4 Responses to Titanomachia (Esiodo – Teogonia vv. 617-721)

  1. fm il 28 luglio 2012 alle 12:15

    Eronda, Esiodo, Orazio: gran lavoro di traduzione, splendide versioni.
    Complimenti.

    fm

  2. renatamorresi il 28 luglio 2012 alle 20:19

    “voi, figli stupendi di Terra e di Cielo” – che spettacolo

  3. Legatus il 1 agosto 2012 alle 15:54

    l’edizione a stampa presenterà le varianti stilistiche, per il testo greco, della lettera β minuscola (ϐ – UNICODE: U+03D0) e il sigma lunato (ϲ – UNICODE U+03F2) per il sigma usuale minuscolo?

    non che mi piacciano particolarmente, ma alcune edizioni sembrano prediligerle (non ho indagato sulle ragioni storiche di ciò)

    quale è il parere di Daniele Ventre al riguardo?

    da ultimo, poiché già la sola composizione di testi coll’alfabeto greco è di per sé un compito gravoso, preferisci usare

    – un editor unicode (come Guido Milanese della Cattolica di Milano – sembra un gioco di parole, ma è la realtà)

    – una tastiera mappata temporaneamente in greco

    – un word processor e un font che supportino la tecnologia graphite, che riconosce, ad esempio, digitando sempre la s sulla tastiera, se questa è all’inizio in corpo o in fine di parola e immettendo la giusta versione minuscola greca (σ oppure ς); tali sono OpenOffice dalla versione 3.2 e Libreoffice + il font Linux Libertine G (da numbertext.org)

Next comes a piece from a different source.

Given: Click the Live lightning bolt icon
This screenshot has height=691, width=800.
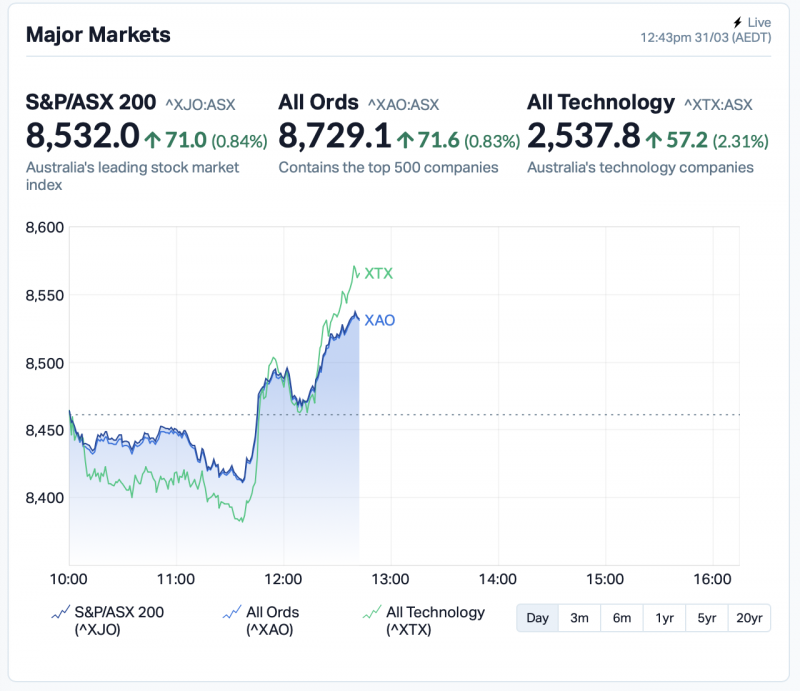Looking at the screenshot, I should click(x=738, y=22).
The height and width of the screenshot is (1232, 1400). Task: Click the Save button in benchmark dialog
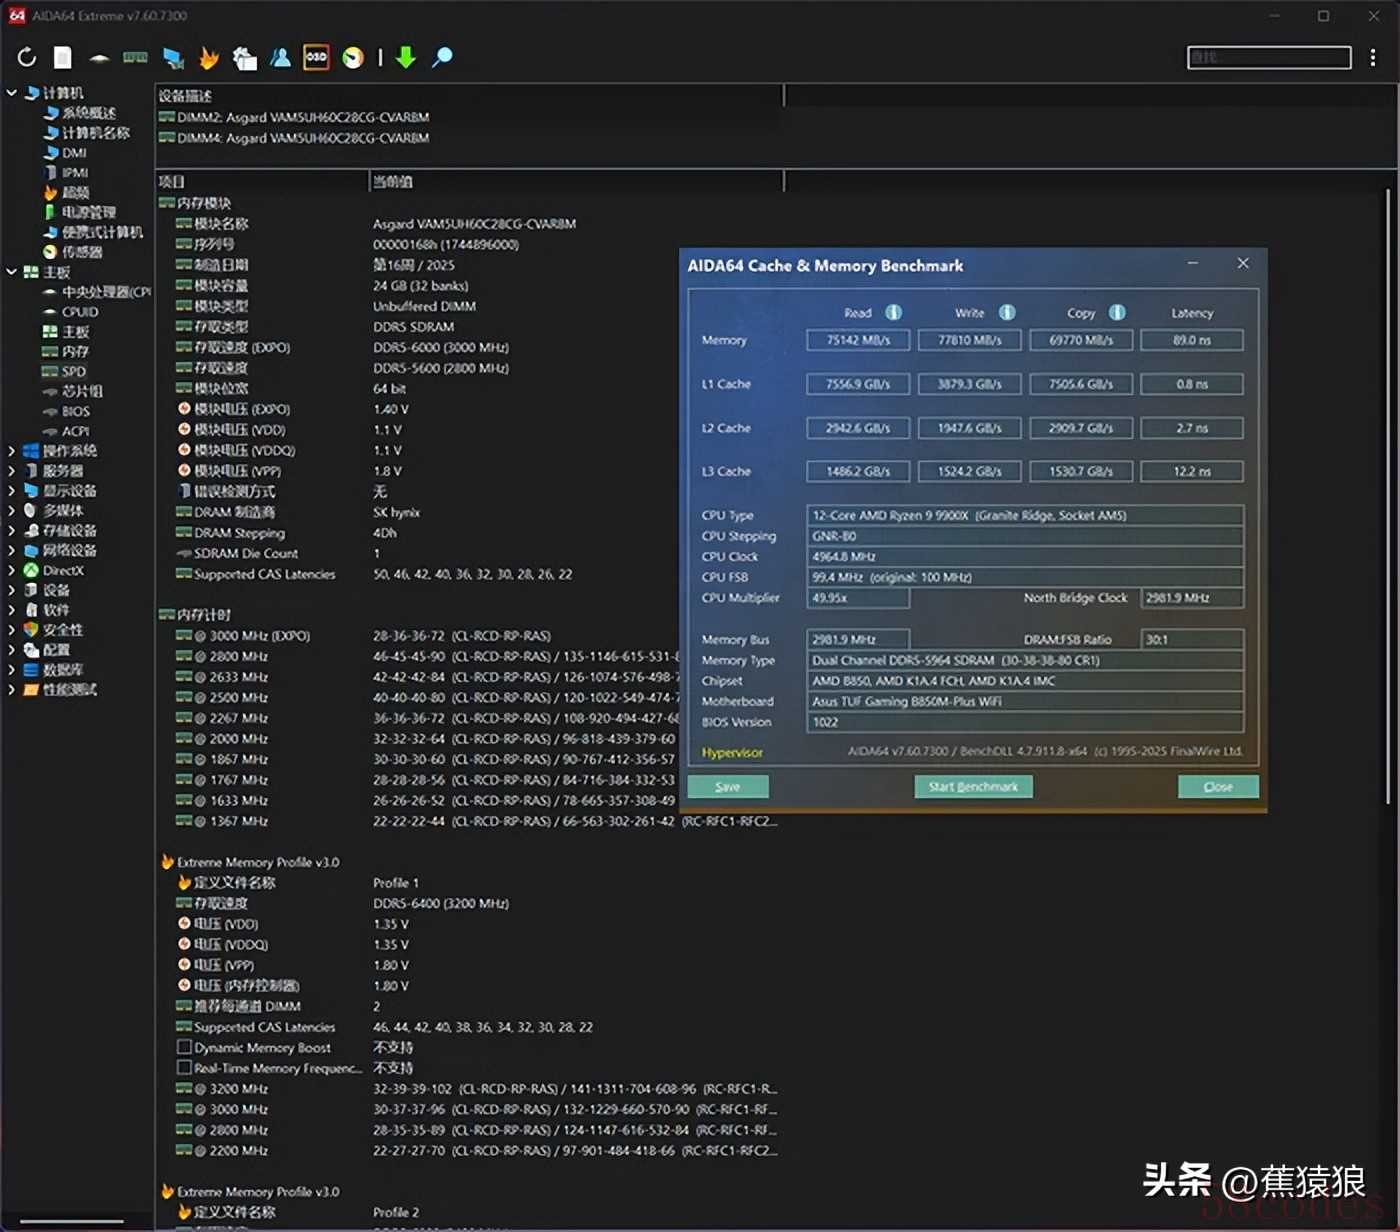(x=728, y=787)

    io mi trovo abbastanza bene con la macro di Alexey Kryukov
    http://www.thessalonica.org.ru/en/thessalonica-ooo.html

    che mappa temporaneamente la tastiera in greco (è presente un menu per passare da una lingua all’altra). la macro (o estensione) va associata ad un font unicode

    mi scuso per la lunghezza del messaggio

  4. daniele ventre il 2 agosto 2012 alle 11:21

    Dunque: è più facile usare un font greco tipo sgreek. Quegli unicode non mi piacciono, effettivamente. Infine, non so quando e se queste opere verranno mai editate. Allo stato attuale le mie traduzioni sistematiche comprendono l’Iliade (pubblicata senza testo a fronte da Mesogea nel 2010); l’Odissea, opzionata fino all’inizio di quest’anno da Mesogea che forse la pubblicherà, ma non è affatto detto: gli entusiasmi si sono raffreddati e da settembre di quest’anno si è passati a un dubitoso dicembre prossimo, e c’è il serio rischio che passino ere geologiche, come è già accaduto per l’Iliade, che era pronta nel 2006/2007; la Teogonia e le Opere e Giorni; gli Inni Omerici (in corso di stesura, mancando tre dei quattro inni maggiori); L’Eneide (ultimata per metà). Il Ciclope di Euripide, in traduzione isometra (la prima traduzione isometra di un dramma antico, se escludiamo certi esperimenti tardorinascimentali e barocchi) -quest’ultimo potrebbe essere pubblicato, ma anche no, vedi l’Odissea. Ma per la Teogonia e gli Inni omerici non so che tipo di edizione vedrà mai la luce, se vedrà mai effettivamente la luce.